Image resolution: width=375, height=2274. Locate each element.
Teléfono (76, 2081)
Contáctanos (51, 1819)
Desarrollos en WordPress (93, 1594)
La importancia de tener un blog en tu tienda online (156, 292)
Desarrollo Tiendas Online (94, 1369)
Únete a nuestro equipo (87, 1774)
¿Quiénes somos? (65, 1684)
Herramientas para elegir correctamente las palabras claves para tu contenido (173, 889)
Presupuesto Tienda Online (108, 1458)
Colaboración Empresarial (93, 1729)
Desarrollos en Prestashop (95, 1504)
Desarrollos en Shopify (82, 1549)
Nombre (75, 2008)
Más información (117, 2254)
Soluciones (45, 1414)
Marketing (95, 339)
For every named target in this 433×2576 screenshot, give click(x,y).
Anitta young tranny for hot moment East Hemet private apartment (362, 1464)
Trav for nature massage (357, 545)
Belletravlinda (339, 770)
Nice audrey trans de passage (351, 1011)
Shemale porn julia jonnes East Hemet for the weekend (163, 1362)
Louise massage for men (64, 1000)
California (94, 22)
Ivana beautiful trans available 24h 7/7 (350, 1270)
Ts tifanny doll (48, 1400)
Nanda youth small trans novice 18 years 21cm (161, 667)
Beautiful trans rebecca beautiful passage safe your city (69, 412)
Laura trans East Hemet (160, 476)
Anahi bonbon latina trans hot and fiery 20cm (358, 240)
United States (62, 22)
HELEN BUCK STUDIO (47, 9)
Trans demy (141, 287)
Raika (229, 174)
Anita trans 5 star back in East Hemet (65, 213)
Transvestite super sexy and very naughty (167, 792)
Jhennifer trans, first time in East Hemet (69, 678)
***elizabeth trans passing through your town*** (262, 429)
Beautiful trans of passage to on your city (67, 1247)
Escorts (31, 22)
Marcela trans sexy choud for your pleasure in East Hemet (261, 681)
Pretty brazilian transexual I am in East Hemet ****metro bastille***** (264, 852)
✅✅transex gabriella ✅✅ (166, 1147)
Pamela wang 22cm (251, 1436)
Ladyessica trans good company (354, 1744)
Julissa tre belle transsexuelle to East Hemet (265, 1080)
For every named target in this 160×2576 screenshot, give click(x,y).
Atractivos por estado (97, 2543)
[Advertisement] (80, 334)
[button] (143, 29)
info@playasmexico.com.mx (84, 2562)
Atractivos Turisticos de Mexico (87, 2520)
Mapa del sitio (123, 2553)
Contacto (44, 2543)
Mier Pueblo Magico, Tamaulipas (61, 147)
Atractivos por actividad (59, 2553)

» What is required:
Of the lines above, output exactly those from the line bearing "Anahi bonbon latina" through the line bearing "Jhennifer trans, first", inclusive.

» Task output:
Anahi bonbon latina trans hot and fiery 20cm (358, 240)
United States (62, 22)
HELEN BUCK STUDIO (47, 9)
Trans demy (141, 287)
Raika (229, 174)
Anita trans 5 star back in East Hemet (65, 213)
Transvestite super sexy and very naughty (167, 792)
Jhennifer trans, first time in East Hemet (69, 678)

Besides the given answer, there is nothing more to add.